GIVEN PROBLEM:
Copy out word for word the part of the lines below that opens with the line containing "Dealers (347, 959)" and closes with the line containing "ΒΙΒΛΙΟΓΡΑΦΙΑ (494, 296)", including both of those lines and omitting the pictures.

★ ★ ★ ★ ★ ★ ★

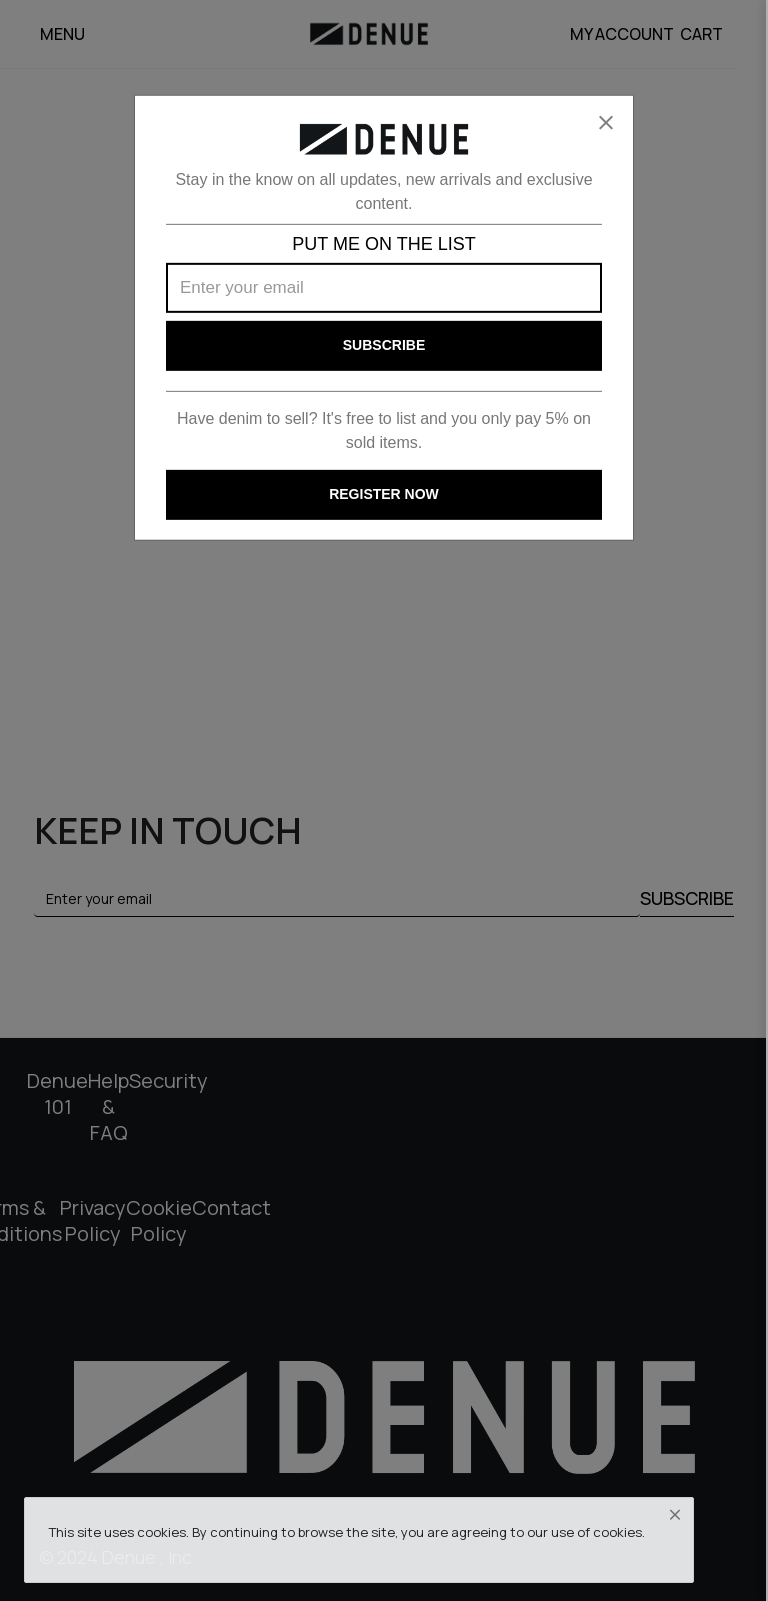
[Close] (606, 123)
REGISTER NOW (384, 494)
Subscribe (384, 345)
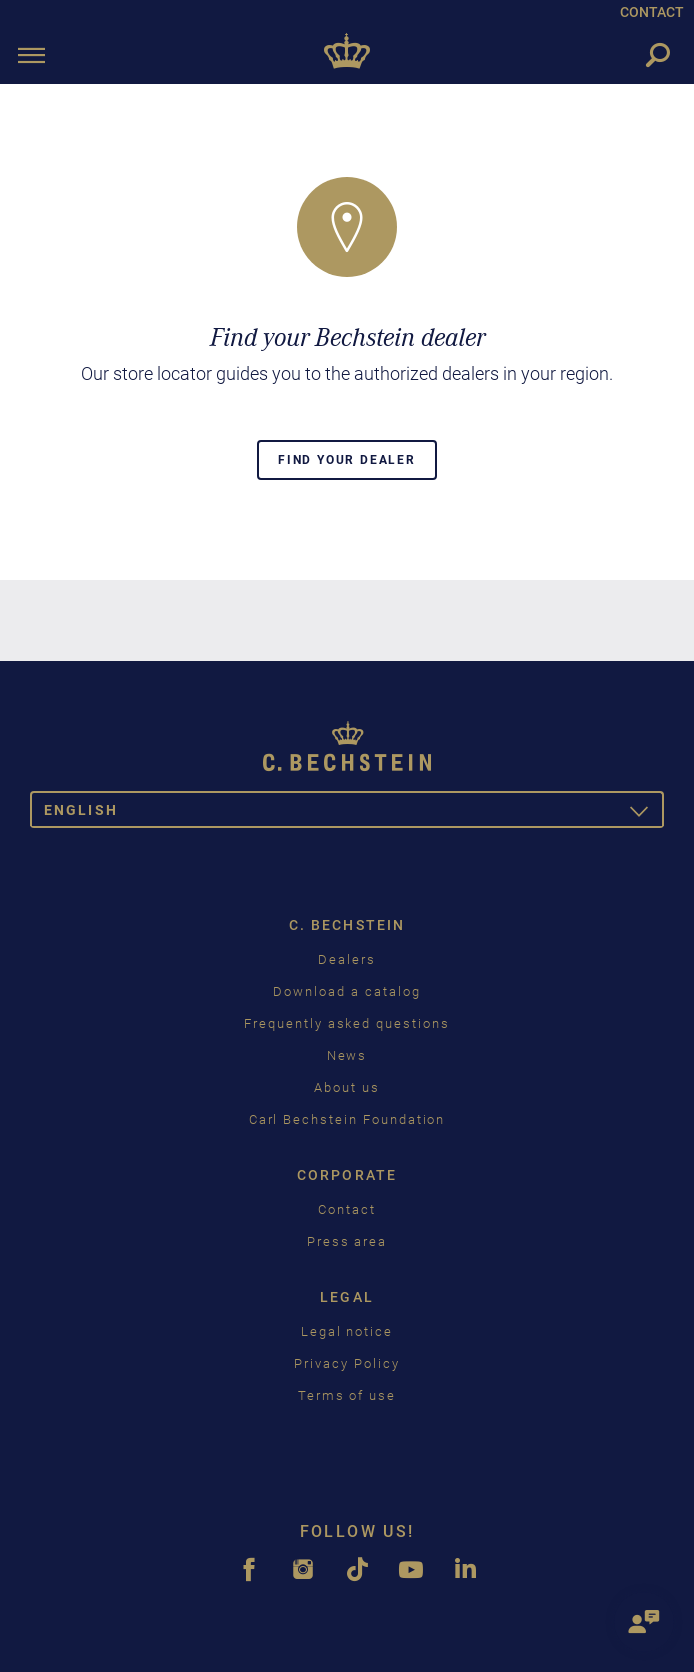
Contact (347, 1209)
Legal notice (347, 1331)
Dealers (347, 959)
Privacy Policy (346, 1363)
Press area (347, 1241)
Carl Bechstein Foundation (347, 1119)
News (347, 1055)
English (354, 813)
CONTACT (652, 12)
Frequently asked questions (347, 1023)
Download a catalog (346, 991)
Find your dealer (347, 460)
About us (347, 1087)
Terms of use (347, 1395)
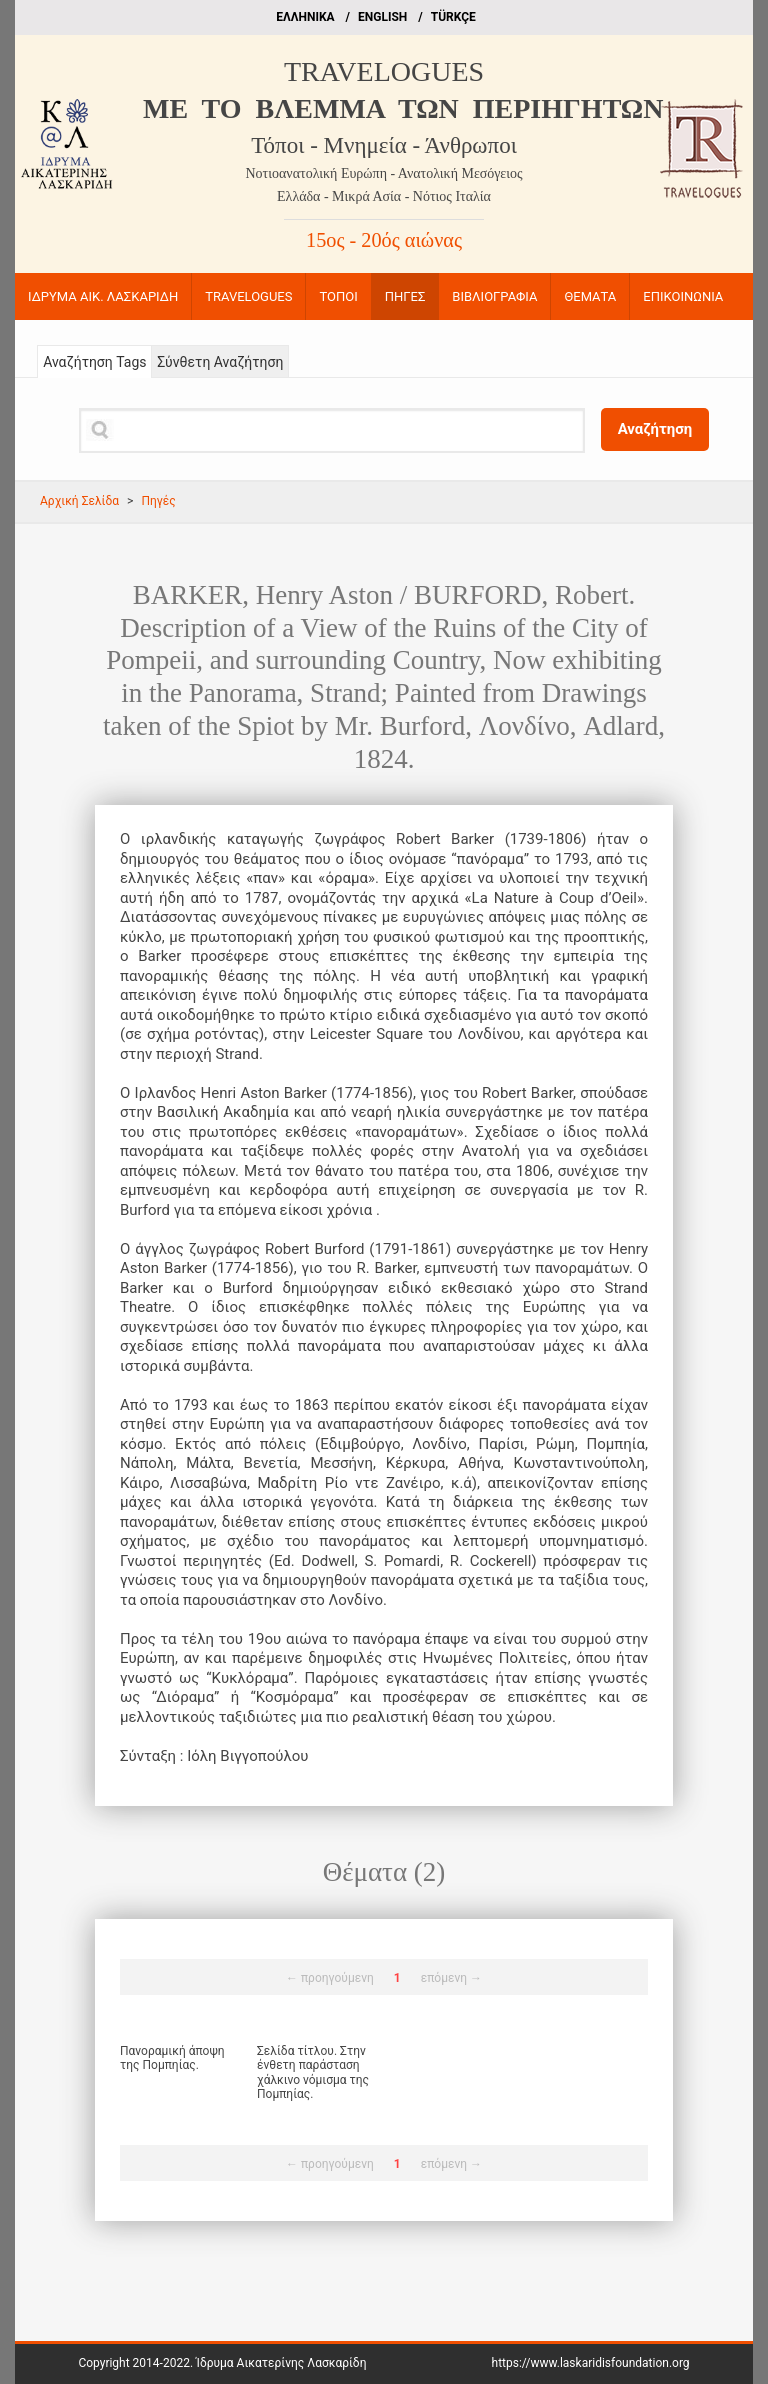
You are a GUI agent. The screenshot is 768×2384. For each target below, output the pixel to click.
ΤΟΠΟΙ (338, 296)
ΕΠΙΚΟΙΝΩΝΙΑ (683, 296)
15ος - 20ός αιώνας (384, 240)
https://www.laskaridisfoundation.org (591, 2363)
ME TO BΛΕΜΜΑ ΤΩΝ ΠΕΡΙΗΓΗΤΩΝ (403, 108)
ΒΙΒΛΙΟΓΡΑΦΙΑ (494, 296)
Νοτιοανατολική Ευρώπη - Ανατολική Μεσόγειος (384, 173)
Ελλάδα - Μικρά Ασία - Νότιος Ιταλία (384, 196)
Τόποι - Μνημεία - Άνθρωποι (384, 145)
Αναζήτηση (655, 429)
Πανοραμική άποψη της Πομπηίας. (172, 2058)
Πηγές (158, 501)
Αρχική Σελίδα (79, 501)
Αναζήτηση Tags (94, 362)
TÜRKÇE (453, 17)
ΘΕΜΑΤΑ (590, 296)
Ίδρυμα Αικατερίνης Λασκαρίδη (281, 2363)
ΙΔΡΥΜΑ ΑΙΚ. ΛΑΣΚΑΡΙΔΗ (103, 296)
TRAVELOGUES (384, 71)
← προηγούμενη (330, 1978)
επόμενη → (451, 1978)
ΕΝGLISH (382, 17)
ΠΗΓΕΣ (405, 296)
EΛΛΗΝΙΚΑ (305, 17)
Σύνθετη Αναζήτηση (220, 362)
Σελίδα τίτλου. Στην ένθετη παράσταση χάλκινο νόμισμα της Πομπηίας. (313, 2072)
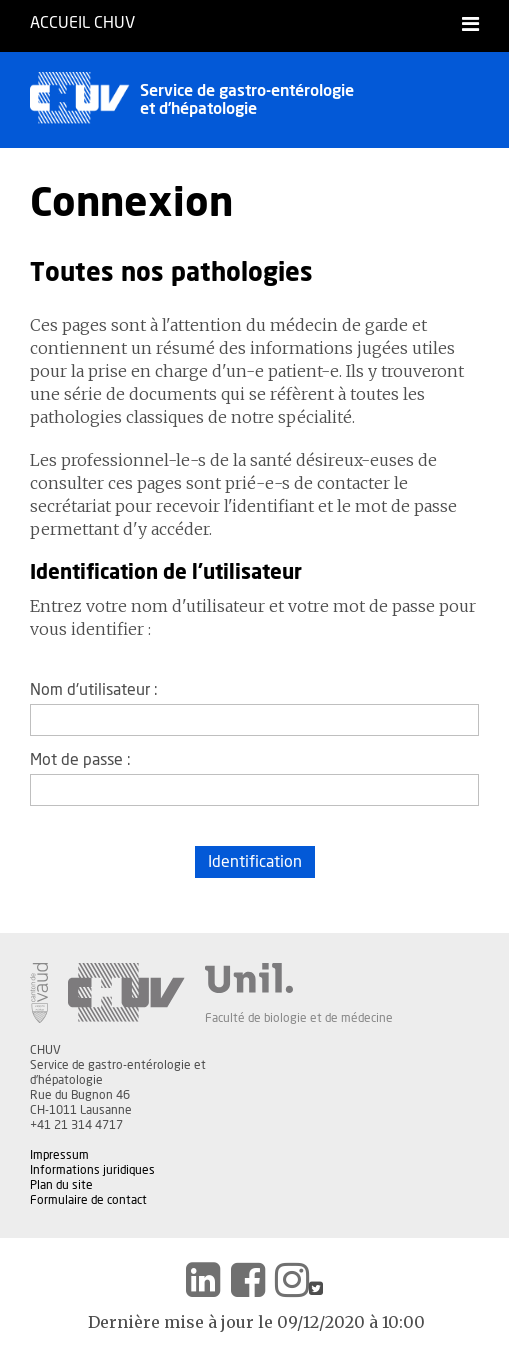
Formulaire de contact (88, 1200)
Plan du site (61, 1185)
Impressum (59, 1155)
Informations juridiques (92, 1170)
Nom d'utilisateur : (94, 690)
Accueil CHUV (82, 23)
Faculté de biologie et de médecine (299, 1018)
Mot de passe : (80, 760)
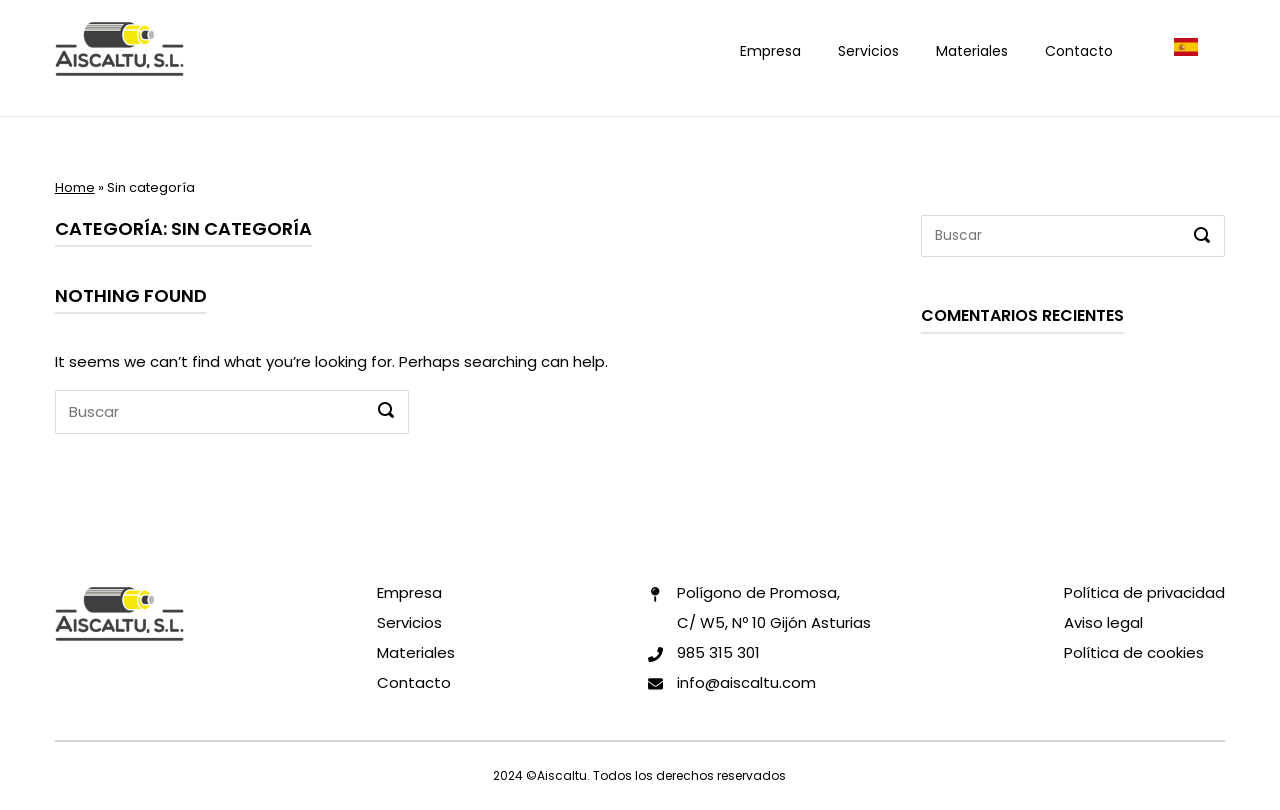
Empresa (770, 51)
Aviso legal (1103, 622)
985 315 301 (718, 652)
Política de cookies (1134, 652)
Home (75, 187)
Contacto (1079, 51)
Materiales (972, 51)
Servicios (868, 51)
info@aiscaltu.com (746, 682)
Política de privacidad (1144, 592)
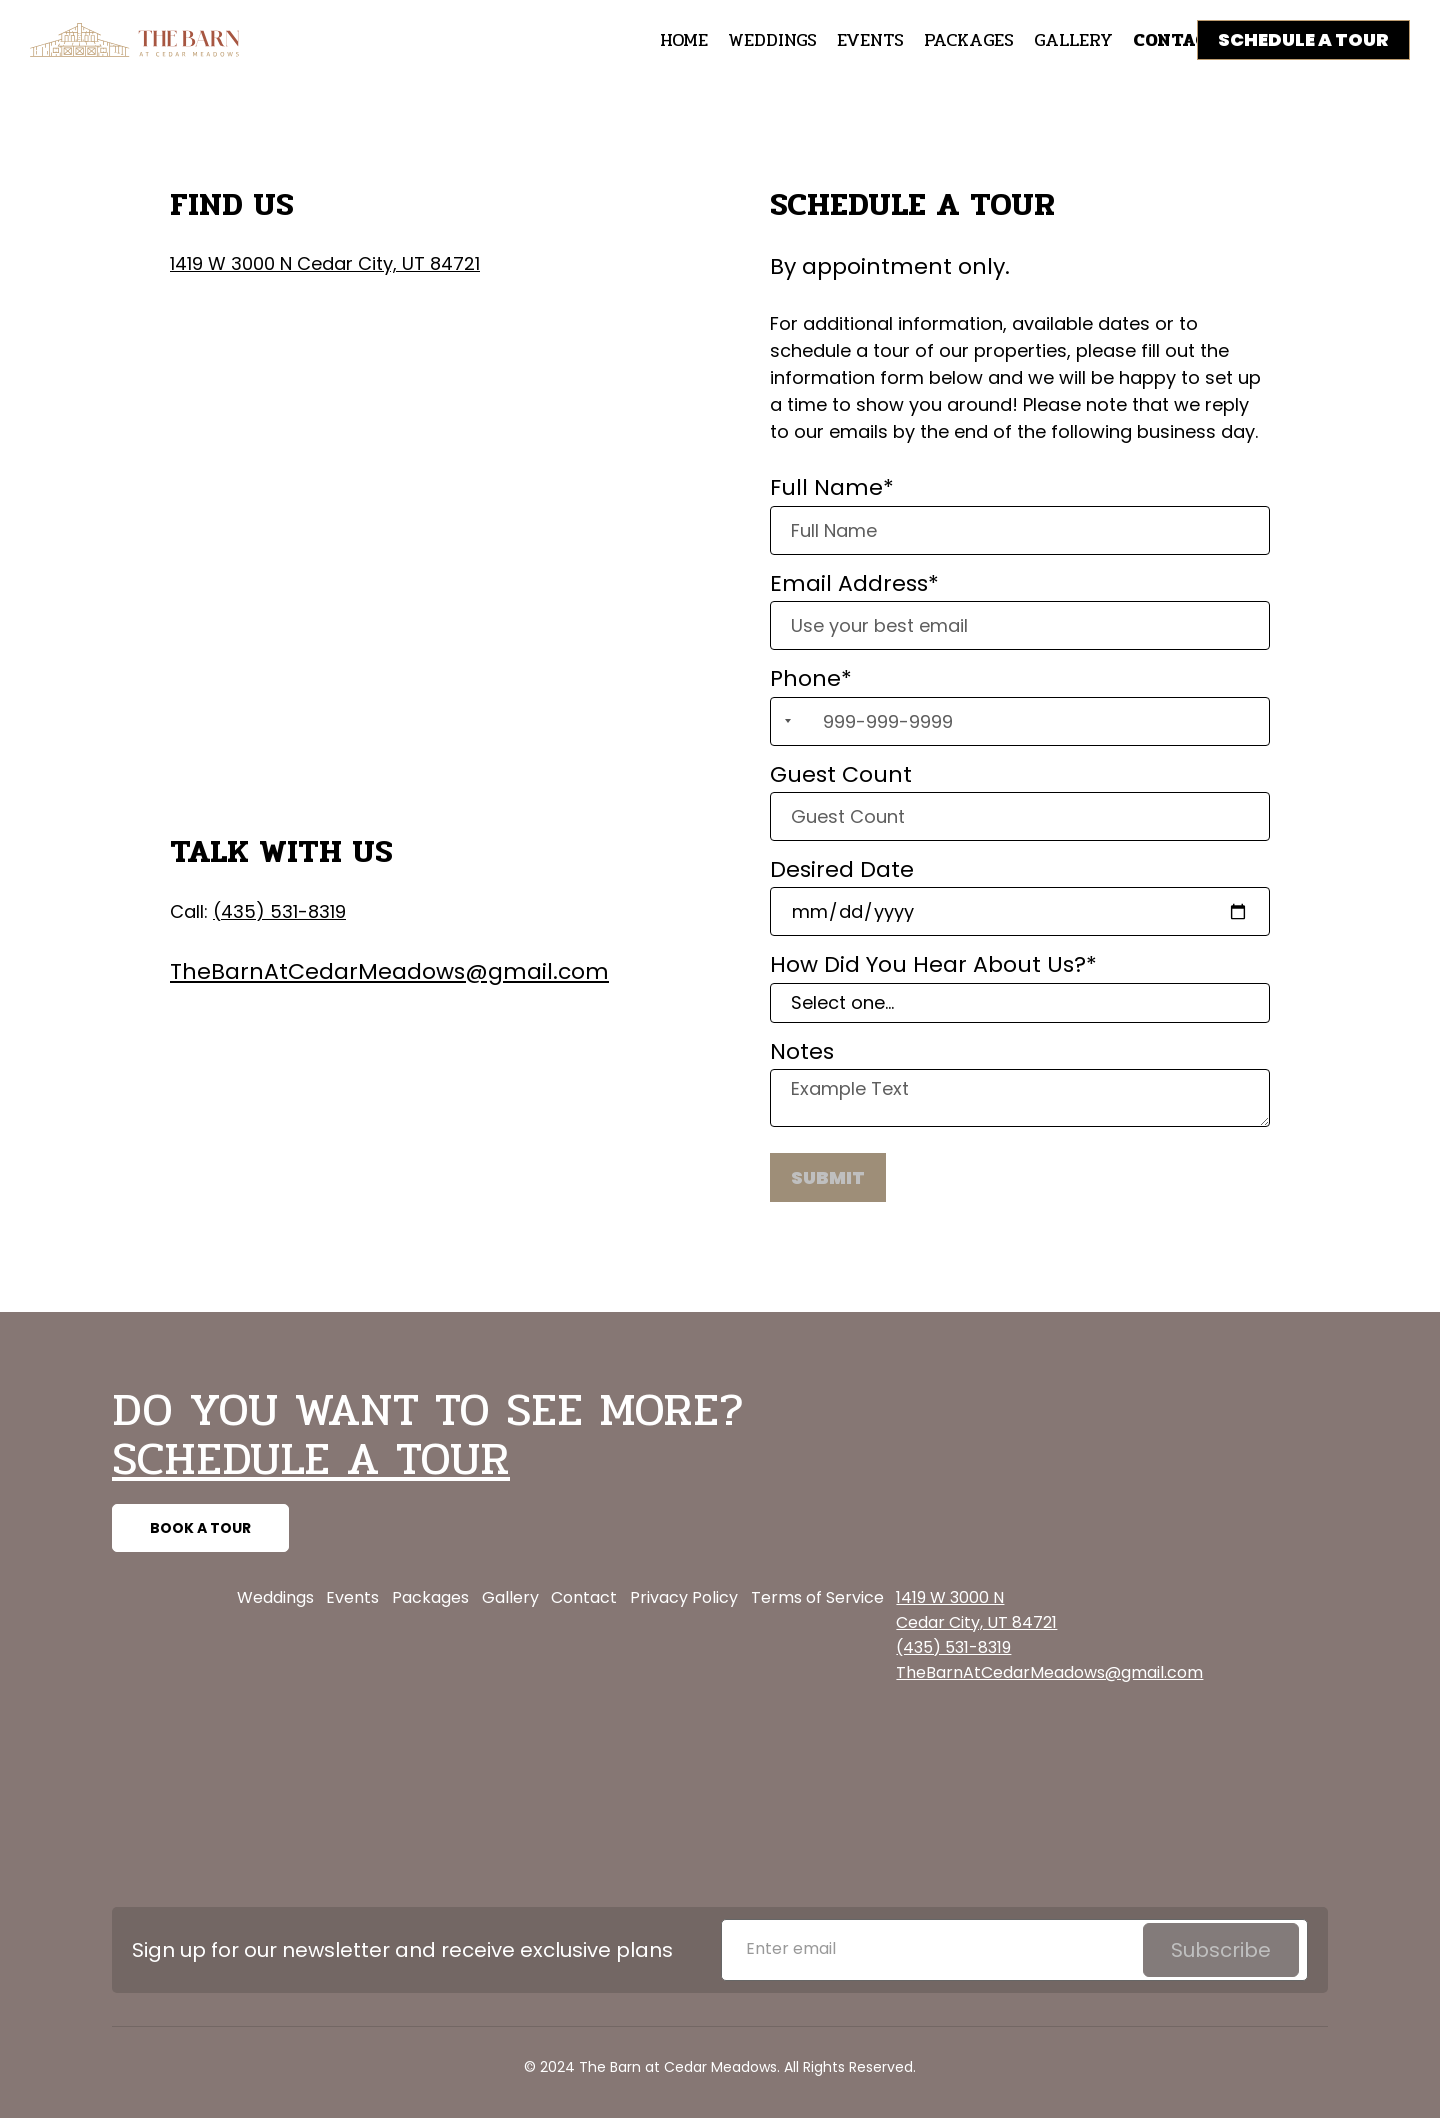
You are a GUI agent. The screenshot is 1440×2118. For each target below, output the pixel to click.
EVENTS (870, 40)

★ ★ ★ ★ ★ ★ ★

OUTPUT BELOW:
Dealers (347, 959)
Privacy Policy (346, 1363)
Press area (347, 1241)
Carl Bechstein Foundation (347, 1119)
News (347, 1055)
English (354, 813)
CONTACT (652, 12)
Frequently asked questions (347, 1023)
Download a catalog (346, 991)
Find your dealer (347, 460)
About us (347, 1087)
Terms of use (347, 1395)
You are a GUI agent. The screenshot is 768×2384. For each target below, output the pixel to click.
ΤΟΠΟΙ (338, 296)
ΕΠΙΚΟΙΝΩΝΙΑ (683, 296)
15ος - 20ός αιώνας (384, 240)
https://www.laskaridisfoundation.org (591, 2363)
ME TO BΛΕΜΜΑ ΤΩΝ ΠΕΡΙΗΓΗΤΩΝ (403, 108)
ΒΙΒΛΙΟΓΡΑΦΙΑ (494, 296)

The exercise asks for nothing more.